Vergebung ist in vielen Fällen der erste Schritt, um die Beziehung zu kitten. Wenn jemand sich hintergangen fühlt, dann ist Vergebung die Grundlage, auf der das Paar seine Beziehung neu gestalten kann. Vergebung ist auch die Basis, um Vertrauen, Respekt – und vielleicht sogar die Liebe – erneut zu entdecken. Andererseits wird Vergebung oft mit „seltsamen“ Ideen oder Mythen assoziiert, was verwirrend sein kann. Ins Reich der Mythen gehören die folgenden Sätze:

  • Vergebung sei immer gut.
  • Sie zeigt, dass du ein guter Mensch bist.
  • Oder auch: Verzeihen sei eine einmalige Sache.
  • Vergebung beseitige Konflikte.
  • Vergeben heiße Vergessen.
  • Vergeben bedeutet, zuzugeben, dass deine eigenen Gefühle nicht angebracht oder gerechtfertigt gewesen seien.
  • Verzeihen bedeute nicht, dass du etwas zurückverlangen darfst.

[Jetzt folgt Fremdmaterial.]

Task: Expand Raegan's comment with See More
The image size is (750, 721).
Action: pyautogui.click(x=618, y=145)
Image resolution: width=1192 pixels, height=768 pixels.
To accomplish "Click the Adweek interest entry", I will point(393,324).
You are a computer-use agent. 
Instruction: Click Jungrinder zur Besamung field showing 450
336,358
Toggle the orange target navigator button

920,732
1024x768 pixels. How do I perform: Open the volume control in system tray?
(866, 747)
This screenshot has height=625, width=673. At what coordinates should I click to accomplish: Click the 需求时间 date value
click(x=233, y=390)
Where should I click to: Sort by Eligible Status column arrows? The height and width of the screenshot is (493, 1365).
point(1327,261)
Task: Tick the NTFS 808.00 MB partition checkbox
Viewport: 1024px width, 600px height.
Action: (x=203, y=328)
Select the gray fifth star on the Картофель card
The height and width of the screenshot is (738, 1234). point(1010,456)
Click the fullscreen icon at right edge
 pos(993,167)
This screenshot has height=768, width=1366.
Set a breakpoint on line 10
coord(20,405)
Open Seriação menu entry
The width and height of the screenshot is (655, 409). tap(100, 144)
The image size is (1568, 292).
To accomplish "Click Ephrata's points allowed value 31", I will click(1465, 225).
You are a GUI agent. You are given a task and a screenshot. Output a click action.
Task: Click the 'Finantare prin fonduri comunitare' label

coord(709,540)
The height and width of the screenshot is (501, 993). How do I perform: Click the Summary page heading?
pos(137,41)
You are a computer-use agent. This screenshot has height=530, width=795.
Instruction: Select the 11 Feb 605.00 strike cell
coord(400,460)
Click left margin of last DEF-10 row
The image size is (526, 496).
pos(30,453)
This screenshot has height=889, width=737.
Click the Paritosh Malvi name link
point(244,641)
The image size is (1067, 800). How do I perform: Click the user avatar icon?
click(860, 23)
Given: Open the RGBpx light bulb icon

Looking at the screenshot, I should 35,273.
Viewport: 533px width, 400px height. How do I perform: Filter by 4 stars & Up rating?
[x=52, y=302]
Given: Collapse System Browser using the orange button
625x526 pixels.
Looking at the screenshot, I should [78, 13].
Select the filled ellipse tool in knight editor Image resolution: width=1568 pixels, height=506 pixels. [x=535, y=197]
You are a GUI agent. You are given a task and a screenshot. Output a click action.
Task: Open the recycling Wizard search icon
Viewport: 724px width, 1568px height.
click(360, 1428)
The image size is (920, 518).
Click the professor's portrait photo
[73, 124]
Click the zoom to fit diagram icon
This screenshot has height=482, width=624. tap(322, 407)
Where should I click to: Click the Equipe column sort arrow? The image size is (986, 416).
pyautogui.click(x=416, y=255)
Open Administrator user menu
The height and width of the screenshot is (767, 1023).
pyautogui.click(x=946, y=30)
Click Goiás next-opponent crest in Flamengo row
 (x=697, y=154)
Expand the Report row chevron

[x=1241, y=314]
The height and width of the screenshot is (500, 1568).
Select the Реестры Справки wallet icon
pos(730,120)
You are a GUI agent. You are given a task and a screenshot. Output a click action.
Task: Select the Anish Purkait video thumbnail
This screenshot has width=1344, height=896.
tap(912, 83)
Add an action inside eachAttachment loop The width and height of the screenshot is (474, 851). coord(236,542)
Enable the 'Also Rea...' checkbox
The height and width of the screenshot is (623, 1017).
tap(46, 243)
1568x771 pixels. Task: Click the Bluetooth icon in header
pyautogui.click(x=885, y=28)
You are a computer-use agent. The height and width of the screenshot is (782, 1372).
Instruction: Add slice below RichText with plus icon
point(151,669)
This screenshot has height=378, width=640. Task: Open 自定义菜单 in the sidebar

Vergebung bedeutet im Gegenteil, anzuerkennen, was passiert ist. Es handelt sich dabei um einen Prozess, der das Ereignis in deine Geschichte integriert. Es ist auch ein Vorgang, während dessen die Wunde aufhört, ständig wehzutun. Manchmal bleiben Spätfolgen in Form einer Narbe zurück. Deshalb ist die Situation nie perfekt, selbst wenn ein Paar wieder zusammenkommt und einander vertraut. Bestimmte Dinge werden die beiden immer an die Untreue erinnern. Um solche Momente zu überwinden, braucht es große Stärke und Entschlossenheit.

Abschließend sei gesagt, dass Untreue vergeben, normalisiert oder ignoriert werden kann. Jeder Mensch geht auf eine andere Weise damit um. Aber die beste Wahl ist immer die, die es uns erlaubt, unser Leben weiterzuleben.